_PROBLEM TO SOLVE_
Start the copy at the line holding "This screenshot has width=654, height=422." and continue it exactly through the last line of the entries, leaving out pictures and anything else.
━━ DATA ━━
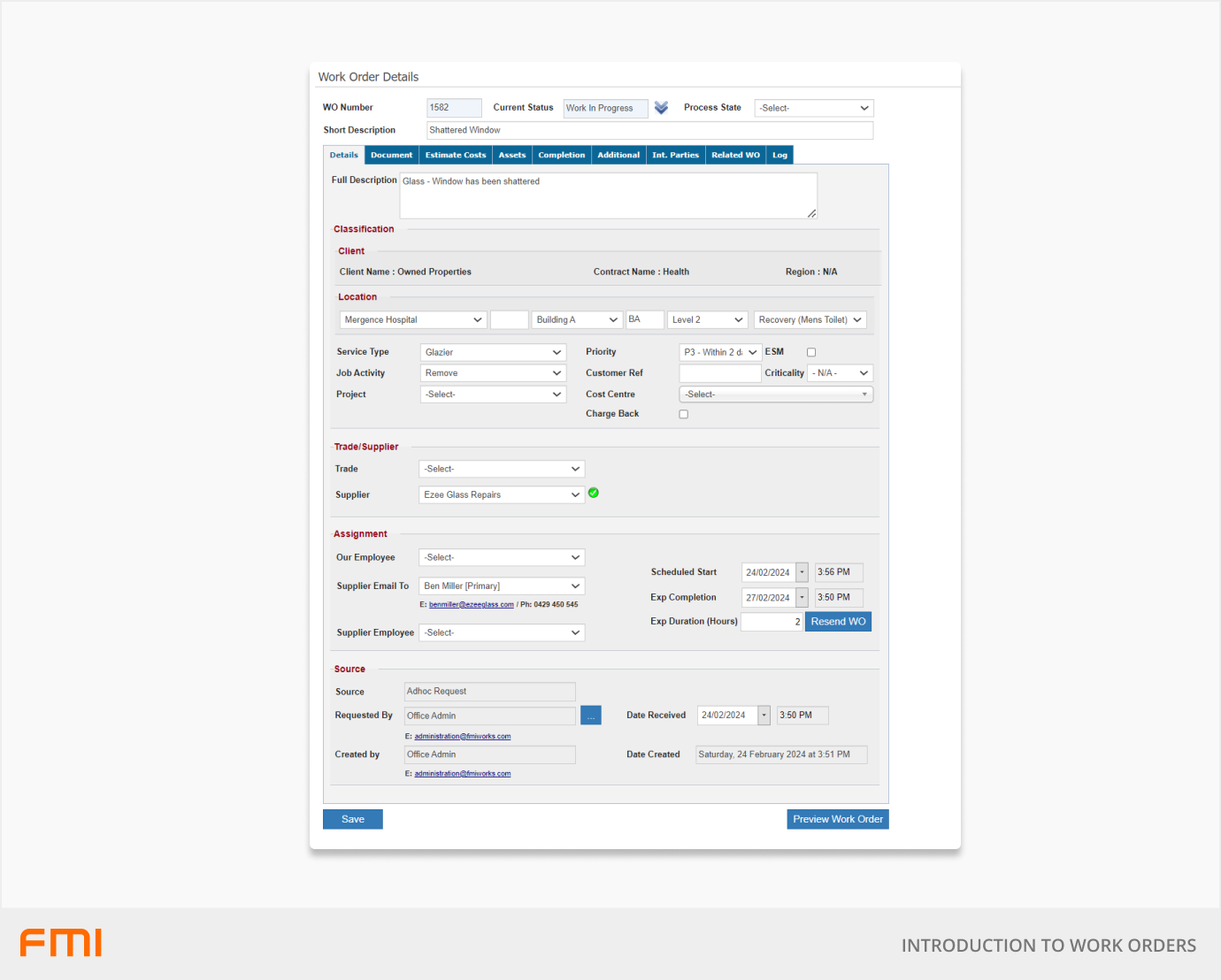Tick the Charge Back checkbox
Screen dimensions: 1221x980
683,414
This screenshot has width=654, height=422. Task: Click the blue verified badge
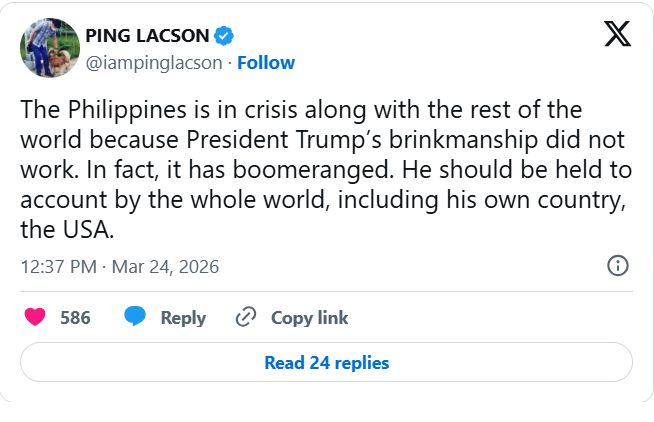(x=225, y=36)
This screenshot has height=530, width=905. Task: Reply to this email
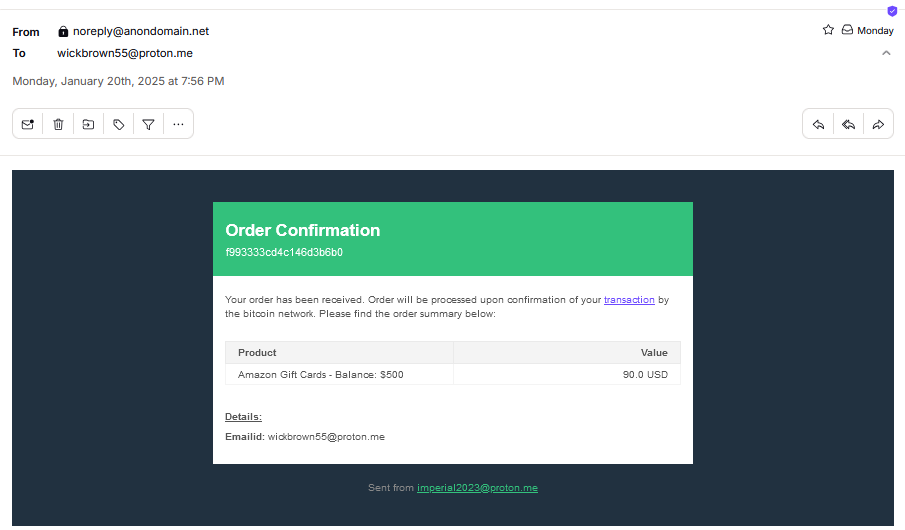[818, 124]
━━━
_FINISHED EXERCISE_
This screenshot has width=654, height=422. Task: Click the blue verified badge
(x=225, y=36)
This screenshot has height=530, width=905. Task: Reply to this email
[818, 124]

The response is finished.